Bram Van Velde, Sans titre, 1936/1941
Guache sobre cartão, 125,8 x 75,8 cm
Doação de Samuel Beckett, 1982
Centro Georges Pompidou
(imagem do Google)

Pintar é acercar-se do nada. Pinto a impossibilidade de pintar. [...] o importante é não ser nada[...]. A Pintura é um olho cego que continua a ver, que vê o que o cega [...]. Para ser autêntico é necessário submergir-se, tocar o fundo [...]. Dizer o nada [...]. Não ser nada, simplesmente nada [...]. A arte é um esforço para o impossível, o desconhecido [...]. É necessário tratar de ver onde ver já não é possível ou onde já não há visibilidade [...]. Não assino as minhas telas. Não se pode pôr um nome no que ultrapassa o indivíduo [...]. Para chegar a certo algo, é necessário não ser nada [...]. Importa avançar sem saber nada, inclusive sem saber aonde se vai [...]. Tal é o que me permite fazer visível o invisível [...]. A pintura é o abismar-se, a imersão [...]. Quanto mais se está perdido, mais se é empurrado para a raiz, a profundidade [...]. O que sai de mim é sempre desconhecido. Tal é a razão de viver neste perpétuo assombro [...]. É terrivelmente difícil aproximar-se do nada.

- Charles Juliet, Rencontres avec Bram van Velde, Fata Morgana, 1978.

8 comentários:

Kunzang Dorje disse...

A nossa mente olha o Vazio e o faz Espaço.
Agostinho da Silva

que texto inspirador:)
"Não assino as minhas telas.
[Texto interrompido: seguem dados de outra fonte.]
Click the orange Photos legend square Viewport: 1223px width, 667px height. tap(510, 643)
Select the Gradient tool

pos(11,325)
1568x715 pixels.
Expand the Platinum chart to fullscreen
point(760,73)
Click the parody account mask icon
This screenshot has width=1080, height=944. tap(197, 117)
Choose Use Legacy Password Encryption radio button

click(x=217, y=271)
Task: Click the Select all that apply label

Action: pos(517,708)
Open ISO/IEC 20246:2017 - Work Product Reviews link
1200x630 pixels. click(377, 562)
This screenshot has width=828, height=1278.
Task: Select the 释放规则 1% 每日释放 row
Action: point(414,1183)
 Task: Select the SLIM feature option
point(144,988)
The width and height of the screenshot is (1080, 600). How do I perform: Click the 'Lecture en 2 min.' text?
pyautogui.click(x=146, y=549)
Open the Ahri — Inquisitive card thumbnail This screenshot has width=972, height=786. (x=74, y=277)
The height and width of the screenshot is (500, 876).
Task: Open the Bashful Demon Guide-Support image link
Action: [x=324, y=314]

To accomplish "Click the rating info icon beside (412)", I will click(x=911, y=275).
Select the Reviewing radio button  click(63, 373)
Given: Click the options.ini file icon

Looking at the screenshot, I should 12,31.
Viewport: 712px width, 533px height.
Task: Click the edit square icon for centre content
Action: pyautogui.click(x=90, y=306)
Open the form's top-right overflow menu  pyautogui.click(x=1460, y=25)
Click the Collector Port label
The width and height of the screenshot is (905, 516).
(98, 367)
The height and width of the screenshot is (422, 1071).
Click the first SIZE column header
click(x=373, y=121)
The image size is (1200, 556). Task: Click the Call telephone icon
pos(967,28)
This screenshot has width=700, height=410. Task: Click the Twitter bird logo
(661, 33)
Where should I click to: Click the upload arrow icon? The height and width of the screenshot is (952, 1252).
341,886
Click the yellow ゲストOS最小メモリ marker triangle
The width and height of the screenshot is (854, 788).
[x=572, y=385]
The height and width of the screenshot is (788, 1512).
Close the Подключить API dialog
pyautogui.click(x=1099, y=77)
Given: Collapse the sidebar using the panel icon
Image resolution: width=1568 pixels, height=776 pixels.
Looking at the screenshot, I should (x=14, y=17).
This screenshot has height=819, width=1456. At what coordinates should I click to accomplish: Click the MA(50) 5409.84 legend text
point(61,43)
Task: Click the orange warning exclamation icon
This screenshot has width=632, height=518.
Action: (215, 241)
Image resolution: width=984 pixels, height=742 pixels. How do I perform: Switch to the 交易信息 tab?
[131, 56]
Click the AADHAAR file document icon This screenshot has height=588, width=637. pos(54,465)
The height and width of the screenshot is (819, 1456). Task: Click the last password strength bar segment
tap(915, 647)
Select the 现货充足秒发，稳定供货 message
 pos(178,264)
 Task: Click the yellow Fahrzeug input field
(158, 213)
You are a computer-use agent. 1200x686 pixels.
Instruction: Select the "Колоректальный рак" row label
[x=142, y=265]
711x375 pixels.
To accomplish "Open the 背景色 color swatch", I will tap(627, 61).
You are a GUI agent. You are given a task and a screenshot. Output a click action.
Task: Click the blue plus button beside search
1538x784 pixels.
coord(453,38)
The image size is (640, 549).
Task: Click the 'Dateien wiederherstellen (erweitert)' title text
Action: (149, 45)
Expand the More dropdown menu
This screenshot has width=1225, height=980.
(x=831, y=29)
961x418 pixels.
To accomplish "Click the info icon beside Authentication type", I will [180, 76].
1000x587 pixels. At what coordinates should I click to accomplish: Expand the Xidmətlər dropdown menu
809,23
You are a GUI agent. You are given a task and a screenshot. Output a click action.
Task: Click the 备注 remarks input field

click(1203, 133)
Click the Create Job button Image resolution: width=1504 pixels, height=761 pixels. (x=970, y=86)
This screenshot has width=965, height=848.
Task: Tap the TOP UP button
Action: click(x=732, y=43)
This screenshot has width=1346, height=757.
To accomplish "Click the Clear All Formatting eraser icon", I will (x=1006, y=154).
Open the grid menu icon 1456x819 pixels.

Não se pode pôr um nome no que ultrapassa o indivíduo[...]"
Talvez o indivíduo ao pintar uma tela derrete-se em tintas e funde-se na tela, deixando este de ser indivíduo e a tela de ser tela...

Anónimo disse...

Perante um texto destes... fico muda, mas plena de significados dentro da minha alma.
Como é difícil aproximarmo-nos do Nada! Mas quão vertiginosa e delirante é essa sensação!

Rasputine disse...

Só tem dificuldade de se aproximar do nada quem se julga alguma coisa. E isso é ser parvo.

Rasputine disse...

Não assino as minhas telas mas digo que as não assino e a razão sublime pela qual o faço e assim assino-as com um dupla vaidade.

Anónimo disse...

Está bem!
Rasputine!

Luiz Pires dos Reys disse...

A dupla vaidade é uma modesta demonstração de ser, Raspu!
(Tine?)

É escancarar-se impossibilidade de sequer ser-se entretela, ou entre-tela, no caso vertente.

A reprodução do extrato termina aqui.